A guanine nucleotide-binding protein mediates 1,25-dihydroxy-vitamin D-3-dependent rapid stimulation of Ca2+ uptake in skeletal muscle.

DE BOLAND AR; FLAWIA MM; COSO O; BOLAND R

BIOCHIMICA ET BIOPHYSICA ACTA-REVIEWS ON CANCER

ELSEVIER SCIENCE BV

Año: 1991 p. 238 - 242

0304-419X

1,25-Dihydroxyvitamin D-3 (1,25(OH)2D3) has been shown to increase Ca2+ uptake readily in skeletal muscle through a dihydropyridine-sensitive pathway, cAMP levels and adenylate cyclase activity. In the present study, fluoride (F-), a potent guanine nucleotide binding protein (G protein) stimulator, rapidly increases vitamin D-deficient skeletal muscle Ca2+ uptake in a dose-dependent manner and with a similar time-course as 1,25(OH)2D3. The increment is detected within 1 min (15%) and steadily increases up to 15 min (60%). The effects of 1,25(OH)2D3 and F- are also observed in muscle from normal, vitamin D-replete chicks.

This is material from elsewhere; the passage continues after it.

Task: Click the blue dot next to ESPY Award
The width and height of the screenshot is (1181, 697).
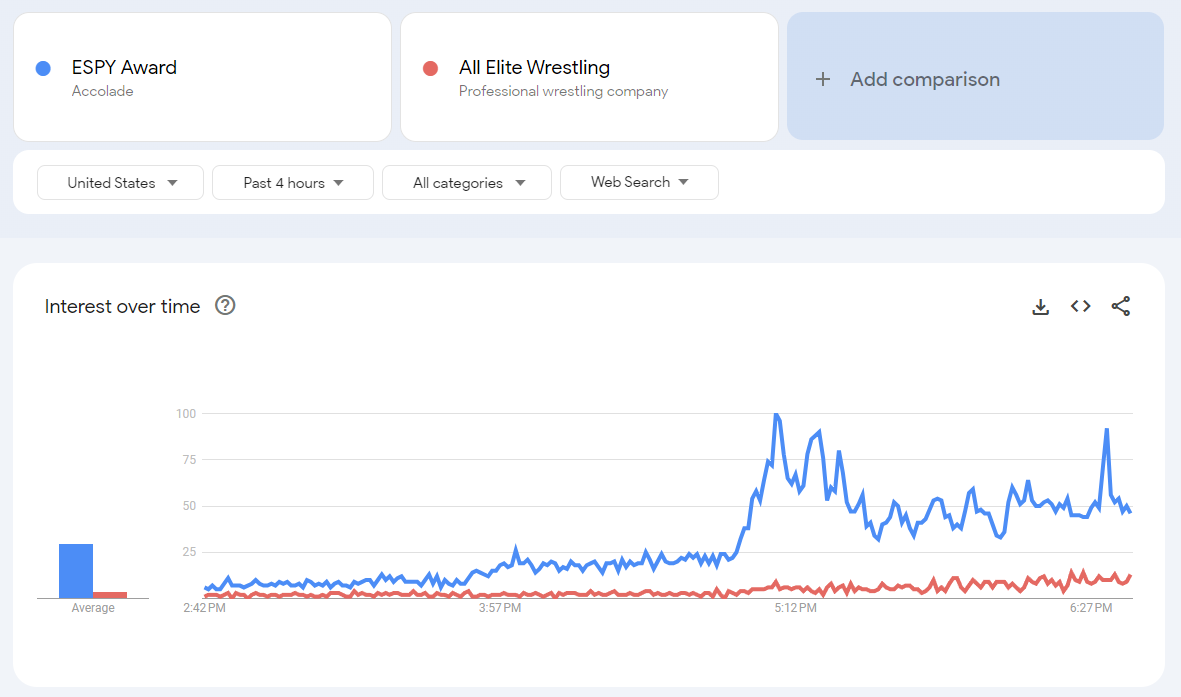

AlCl3, which is required for G protein stimulation by F-, potentiates the effects of F-, Ca2+ uptake in 1,25(OH)2D3-dependent muscle is potentiated by F- and, analogous to the hormone, the effects of F- can be suppressed by Ca(2+)-channel antagonists. Direct exposure of microsomal membranes to 1,25(OH)2D3 reduces the specific binding of [gamma-35S]GTP to the membranes 40%. Pretreatment of muscle with Bordetella pertussis toxin (PTX), known to inhibit Gi, or with cholera toxin (CTX), known to stimulate Gs, produces an acute elevation of muscle Ca2+ uptake. 1,25(OH)2D3 potentiates CTX, but has no additional effect on PTX-dependent Ca2+ uptake. These results indicate that an interaction with an inhibitory G protein coupled to adenylate cyclase may be part of the mechanism by which 1,25(OH)2D3 increase Ca2+ uptake through regulation of Ca(2+)-channel gating by a cAMP-dependent pathway in skeletal muscle.